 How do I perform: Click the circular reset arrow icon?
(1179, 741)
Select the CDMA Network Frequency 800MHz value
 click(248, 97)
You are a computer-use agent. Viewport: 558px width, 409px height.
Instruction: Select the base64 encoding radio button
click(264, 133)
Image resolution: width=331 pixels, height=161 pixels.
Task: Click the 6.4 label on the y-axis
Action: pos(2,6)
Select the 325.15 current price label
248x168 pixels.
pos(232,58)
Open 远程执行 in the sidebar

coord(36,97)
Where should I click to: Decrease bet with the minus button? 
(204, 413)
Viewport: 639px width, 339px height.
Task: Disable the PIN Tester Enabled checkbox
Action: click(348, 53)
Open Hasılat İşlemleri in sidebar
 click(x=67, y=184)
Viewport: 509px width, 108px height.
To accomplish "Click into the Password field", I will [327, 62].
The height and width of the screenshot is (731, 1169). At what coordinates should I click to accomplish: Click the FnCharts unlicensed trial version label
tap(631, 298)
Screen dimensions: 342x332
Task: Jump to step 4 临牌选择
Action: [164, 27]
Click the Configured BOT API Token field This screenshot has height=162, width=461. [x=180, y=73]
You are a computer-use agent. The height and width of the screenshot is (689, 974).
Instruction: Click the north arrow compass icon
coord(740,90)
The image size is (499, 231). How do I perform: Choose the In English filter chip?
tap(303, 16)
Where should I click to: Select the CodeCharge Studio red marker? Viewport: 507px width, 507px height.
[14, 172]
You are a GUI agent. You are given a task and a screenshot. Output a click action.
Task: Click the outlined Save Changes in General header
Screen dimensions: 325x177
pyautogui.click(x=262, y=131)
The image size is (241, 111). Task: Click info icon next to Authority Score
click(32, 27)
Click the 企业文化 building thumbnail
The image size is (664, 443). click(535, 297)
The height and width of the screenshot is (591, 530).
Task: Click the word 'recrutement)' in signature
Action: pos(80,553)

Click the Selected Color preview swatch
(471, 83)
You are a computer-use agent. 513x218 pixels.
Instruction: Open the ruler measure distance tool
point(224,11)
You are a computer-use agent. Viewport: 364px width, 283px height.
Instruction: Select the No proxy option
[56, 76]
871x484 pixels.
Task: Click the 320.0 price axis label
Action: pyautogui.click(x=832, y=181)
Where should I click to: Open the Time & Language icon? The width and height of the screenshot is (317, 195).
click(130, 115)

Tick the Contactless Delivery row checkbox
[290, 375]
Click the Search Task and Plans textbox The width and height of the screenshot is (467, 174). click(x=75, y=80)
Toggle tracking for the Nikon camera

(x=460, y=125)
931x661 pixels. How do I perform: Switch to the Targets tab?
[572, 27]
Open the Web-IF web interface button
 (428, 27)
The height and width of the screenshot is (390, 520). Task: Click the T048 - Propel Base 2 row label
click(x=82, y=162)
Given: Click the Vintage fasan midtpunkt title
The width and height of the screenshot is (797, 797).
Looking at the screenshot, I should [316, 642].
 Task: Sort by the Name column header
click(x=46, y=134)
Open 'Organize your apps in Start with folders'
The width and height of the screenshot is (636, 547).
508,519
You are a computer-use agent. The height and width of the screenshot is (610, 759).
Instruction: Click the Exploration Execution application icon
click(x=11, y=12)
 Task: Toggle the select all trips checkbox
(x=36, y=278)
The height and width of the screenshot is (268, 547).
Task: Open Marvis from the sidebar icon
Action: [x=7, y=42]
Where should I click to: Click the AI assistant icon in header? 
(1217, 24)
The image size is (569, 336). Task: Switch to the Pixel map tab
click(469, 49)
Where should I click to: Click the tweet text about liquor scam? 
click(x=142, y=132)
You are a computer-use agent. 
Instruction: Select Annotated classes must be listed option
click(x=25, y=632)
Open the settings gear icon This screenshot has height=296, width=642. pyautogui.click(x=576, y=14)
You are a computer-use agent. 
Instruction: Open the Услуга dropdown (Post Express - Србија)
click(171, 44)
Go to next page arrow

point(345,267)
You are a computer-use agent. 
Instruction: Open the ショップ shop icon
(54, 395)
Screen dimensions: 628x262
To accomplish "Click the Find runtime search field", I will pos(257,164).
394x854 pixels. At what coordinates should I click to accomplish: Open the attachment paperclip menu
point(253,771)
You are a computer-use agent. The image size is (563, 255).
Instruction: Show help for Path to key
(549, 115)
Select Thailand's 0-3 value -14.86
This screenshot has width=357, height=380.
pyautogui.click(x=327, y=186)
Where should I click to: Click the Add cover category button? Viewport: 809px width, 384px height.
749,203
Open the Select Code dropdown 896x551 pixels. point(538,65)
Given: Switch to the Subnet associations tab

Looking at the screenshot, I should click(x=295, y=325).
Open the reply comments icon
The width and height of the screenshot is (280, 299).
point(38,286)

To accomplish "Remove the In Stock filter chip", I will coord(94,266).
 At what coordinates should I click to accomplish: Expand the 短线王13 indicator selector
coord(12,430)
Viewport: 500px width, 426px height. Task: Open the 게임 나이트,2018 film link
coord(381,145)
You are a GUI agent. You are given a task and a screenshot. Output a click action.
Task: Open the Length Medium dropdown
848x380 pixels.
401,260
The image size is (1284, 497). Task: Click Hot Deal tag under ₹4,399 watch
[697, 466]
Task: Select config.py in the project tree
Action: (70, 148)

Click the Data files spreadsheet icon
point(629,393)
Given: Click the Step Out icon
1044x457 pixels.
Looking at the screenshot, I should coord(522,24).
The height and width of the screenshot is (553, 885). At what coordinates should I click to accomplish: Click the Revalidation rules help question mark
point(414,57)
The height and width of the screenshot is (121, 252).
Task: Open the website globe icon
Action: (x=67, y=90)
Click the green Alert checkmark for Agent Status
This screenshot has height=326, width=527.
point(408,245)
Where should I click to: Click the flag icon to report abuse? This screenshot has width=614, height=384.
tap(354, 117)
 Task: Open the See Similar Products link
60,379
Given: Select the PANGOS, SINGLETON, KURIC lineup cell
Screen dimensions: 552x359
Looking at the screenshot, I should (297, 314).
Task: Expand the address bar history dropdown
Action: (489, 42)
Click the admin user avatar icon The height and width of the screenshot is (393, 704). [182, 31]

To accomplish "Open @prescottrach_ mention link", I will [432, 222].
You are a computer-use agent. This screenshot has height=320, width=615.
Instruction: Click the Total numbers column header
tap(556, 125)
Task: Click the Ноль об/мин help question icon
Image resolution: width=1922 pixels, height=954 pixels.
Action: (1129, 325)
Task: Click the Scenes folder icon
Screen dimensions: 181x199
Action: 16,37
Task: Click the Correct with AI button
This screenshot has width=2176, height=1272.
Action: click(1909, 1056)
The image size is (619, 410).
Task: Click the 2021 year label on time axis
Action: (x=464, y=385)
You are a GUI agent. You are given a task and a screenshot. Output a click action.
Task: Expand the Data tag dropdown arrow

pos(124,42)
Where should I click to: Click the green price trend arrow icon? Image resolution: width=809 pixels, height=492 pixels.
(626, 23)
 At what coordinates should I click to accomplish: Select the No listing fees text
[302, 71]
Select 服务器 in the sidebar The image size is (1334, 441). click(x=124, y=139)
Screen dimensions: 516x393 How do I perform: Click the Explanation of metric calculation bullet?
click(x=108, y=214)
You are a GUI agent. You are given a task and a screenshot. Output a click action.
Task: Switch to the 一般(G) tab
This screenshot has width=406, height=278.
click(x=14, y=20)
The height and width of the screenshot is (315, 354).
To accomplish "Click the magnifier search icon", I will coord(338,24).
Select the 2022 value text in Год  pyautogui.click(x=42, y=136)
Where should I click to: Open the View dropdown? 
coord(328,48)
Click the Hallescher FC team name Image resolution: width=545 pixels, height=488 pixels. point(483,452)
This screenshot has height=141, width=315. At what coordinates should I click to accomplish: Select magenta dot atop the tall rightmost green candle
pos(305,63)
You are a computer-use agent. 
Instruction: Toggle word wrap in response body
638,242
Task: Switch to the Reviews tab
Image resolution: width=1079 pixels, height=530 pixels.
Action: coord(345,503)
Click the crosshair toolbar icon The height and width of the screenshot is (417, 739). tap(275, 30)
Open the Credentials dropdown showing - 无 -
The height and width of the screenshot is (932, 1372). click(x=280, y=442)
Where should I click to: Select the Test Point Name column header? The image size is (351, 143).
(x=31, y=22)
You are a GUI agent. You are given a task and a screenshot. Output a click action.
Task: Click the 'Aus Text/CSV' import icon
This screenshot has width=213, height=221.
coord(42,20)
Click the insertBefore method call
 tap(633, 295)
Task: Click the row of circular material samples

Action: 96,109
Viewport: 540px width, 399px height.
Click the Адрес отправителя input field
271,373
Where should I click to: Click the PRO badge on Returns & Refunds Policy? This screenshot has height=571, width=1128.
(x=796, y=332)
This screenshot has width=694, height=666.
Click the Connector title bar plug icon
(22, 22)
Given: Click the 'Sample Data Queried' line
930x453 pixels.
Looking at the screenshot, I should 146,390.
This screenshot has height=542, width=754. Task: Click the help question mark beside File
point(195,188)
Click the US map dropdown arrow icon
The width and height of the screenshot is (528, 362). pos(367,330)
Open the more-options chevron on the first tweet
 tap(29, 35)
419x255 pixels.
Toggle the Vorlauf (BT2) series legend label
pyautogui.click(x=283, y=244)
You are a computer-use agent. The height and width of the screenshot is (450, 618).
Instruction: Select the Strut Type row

**TASK INSTRUCTIONS**
In the listing above, locate the line containing "Where should I click to: Select the Test" and the line containing "Viewport: 540px width, 399px height.", then transcribe both and every line between them verbatim.

**EXERCISE ANSWER**
Where should I click to: Select the Test Point Name column header? The image size is (351, 143).
(x=31, y=22)
You are a GUI agent. You are given a task and a screenshot. Output a click action.
Task: Click the 'Aus Text/CSV' import icon
This screenshot has width=213, height=221.
coord(42,20)
Click the insertBefore method call
 tap(633, 295)
Task: Click the row of circular material samples

Action: 96,109
Viewport: 540px width, 399px height.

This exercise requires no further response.